The Pandemic Is Changing How We Practice and How We Live
The home is no longer just an abode that reflects our tastes; instead, each of our own houses is a refuge during the COVID-19 crisis.
In April, our thoughts here at the magazine typically turn to residential design, because this is the month we publish our annual issue of Record Houses.
But this April, our feelings about the house are radically changing. The home is no longer just an abode that reflects our tastes or the canvas on which an architect has played out new design ideas. Instead, each of our own houses is becoming an essential redoubt, a refuge to shelter in place as America and the world tries to ride out the coronavirus crisis. As we go to press, workplaces are closing; trips are canceled; museums and restaurants are shuttered. If we like the design of our houses, that’s good, because we’re going to spend more time at home than we ever imagined.
Architecture firms, like other businesses, have had to adjust quickly to the new normal. Every day, more architects notify us that their offices are temporarily going dark. Big practices, with far-flung projects, have been communicating via advanced technology for some time, and so have moved with relative ease from staff working collaboratively in offices to working from home. Gensler, with 50 offices worldwide and over 6,000 employees, had weeks of experience with the coronavirus shutdown in China and other parts of Asia before closing all its offices in North America, Europe, and Latin America, with staff now working and telecommunicating remotely. One thing the firm leadership also learned from their colleagues in China, a spokeswoman noted, was to “ensure people are still . . . maintaining a healthy balance with time away from doing work.” Similarly, KPF had gained experience from the firm’s Hong Kong and Shanghai outposts, before moving everyone in its New York headquarters home. “We’ve asked our staff to be disciplined, to keep journal-like logs,” said KPF President James von Klemperer, “but also to exercise, take breaks, and eat well.”
For smaller firms, the shifts away from collaborating in the office—if that is what they have decided to do—have been more difficult, with leaner staffs and fewer digital tools. In San Francisco, some offices first decided on “optional” attendance if an employee could walk or bike to work, but the sudden mandatory order last month to close businesses and shelter in place meant firms were scrambling to finish setting up equipment and protocols. “It’s been an exhausting few days,” wrote Eric Robinson, principal at the 23-person Paulett Taggart Architects, a firm known for designing affordable housing. The last in-office staff meeting, with “many young ones who’ve never even seen a recession, was emotional,” he said. “We’re trying to communicate a level of calm to our staff. It’s not easy.”
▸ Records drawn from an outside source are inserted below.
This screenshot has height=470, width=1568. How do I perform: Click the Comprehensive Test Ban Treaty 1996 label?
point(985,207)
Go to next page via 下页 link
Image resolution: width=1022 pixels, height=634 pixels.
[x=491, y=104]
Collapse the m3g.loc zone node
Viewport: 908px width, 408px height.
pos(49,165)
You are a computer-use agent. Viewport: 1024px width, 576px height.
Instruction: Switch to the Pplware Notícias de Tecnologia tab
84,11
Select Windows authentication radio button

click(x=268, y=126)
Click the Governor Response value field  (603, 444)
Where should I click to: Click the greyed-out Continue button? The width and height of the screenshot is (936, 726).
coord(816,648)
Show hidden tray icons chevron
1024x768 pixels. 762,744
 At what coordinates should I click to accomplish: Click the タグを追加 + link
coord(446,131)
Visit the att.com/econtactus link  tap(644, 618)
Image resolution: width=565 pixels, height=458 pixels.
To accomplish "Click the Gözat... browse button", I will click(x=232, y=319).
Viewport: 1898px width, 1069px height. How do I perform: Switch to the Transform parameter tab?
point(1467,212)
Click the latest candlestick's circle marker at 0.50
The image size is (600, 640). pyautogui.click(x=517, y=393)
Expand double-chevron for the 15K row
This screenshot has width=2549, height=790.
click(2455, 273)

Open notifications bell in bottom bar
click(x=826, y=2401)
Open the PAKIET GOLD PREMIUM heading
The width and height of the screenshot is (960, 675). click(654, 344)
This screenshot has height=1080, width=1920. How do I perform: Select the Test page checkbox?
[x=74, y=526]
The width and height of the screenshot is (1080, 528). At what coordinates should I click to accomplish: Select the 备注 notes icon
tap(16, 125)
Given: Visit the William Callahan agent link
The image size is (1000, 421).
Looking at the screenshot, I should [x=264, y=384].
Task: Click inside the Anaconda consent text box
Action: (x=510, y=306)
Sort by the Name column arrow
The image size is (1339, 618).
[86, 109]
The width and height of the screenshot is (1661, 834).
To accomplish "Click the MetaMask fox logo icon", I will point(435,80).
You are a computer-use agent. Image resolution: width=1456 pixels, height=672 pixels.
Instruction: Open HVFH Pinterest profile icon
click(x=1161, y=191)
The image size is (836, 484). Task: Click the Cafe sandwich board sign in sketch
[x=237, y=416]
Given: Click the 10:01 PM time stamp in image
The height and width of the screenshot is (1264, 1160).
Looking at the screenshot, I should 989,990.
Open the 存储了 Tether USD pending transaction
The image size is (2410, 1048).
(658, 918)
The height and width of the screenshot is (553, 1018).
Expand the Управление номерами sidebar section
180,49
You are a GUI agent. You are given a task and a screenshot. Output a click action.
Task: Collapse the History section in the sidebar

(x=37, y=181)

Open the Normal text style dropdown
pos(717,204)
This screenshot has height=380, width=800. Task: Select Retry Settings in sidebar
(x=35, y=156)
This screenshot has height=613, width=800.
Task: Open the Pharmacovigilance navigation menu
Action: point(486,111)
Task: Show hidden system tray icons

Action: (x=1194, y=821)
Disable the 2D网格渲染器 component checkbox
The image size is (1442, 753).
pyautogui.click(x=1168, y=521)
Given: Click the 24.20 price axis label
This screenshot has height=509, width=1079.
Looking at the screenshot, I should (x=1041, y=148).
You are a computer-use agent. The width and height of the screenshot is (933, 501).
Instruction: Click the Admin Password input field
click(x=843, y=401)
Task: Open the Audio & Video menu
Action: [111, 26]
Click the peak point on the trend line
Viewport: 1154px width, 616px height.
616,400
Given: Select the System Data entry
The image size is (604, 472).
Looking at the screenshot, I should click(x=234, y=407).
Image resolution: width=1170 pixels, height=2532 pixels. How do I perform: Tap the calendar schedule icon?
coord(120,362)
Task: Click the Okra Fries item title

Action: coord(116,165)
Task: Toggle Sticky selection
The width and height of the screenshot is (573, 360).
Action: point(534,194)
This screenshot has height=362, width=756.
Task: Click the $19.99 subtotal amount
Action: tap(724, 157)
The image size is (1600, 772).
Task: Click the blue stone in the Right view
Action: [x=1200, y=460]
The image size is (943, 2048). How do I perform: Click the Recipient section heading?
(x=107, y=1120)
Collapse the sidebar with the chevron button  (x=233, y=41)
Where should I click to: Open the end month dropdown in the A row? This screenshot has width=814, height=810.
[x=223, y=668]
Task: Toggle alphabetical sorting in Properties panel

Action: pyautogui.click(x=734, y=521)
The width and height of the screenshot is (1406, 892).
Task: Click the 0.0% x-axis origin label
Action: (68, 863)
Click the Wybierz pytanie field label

Architecture schools, as the pandemic surged, have had to make dramatic changes as well. Many programs will complete the term remotely. Deans, such as Sarah Whiting of Harvard’s Graduate School of Design (GSD), have been informally discussing best practices with each other. “It’s a huge challenge,” she said. One GSD professor became a pioneer of remote teaching early in the term, after she had to self-isolate following a trip to South Korea. “Zoom was much more convenient and powerful than I expected,” said Jungyoon Kim, who teaches landscape design, of the software program that lets you draw remotely on another’s laptop. “In Zoom crits, ‘Can I share my screen and stop yours?’ means, ‘Can I have trace paper?’” Still, she has deeply missed the nuanced personal interaction with her students. “Any virtual relationship should still be based on real affection and interest,” she says.
Jeanne Gang has brought her firm’s experience with advanced digital tools to the GSD studio she is teaching and believes her students are transitioning easily to remote learning—“without a hitch so far.” Lacking access to the GSD fabrication lab, they are being encouraged to make “analog models at home” or find “other inventive forms of making.” While she believes the remote studio will make her students “stronger at communicating their ideas,” she also knows what’s missing. As students and practitioners become ever more fluent in new technologies, what they lose, ironically, is something her own office, now working remotely, has always prized. “We value our community culture and our shared social space so much,” she says, “which makes being apart more challenging.”
Perhaps as a relief from these dark days, you might find in this issue inspiring or intriguing ideas of home—such as Thomas Ryan’s Three Chimney House in Virginia’s horse country (page 74) or a retreat in the high desert of California by Aidlin Darling (page 94). Or, for a particularly daring marriage of design and nature, check out Ryue Nishizawa’s Ochoquebradas House (page 62), perched on a coastal cliff in Chile. Looking at the images, you can almost hear the waves crashing on the rocks below, as the endless tide rolls in and out.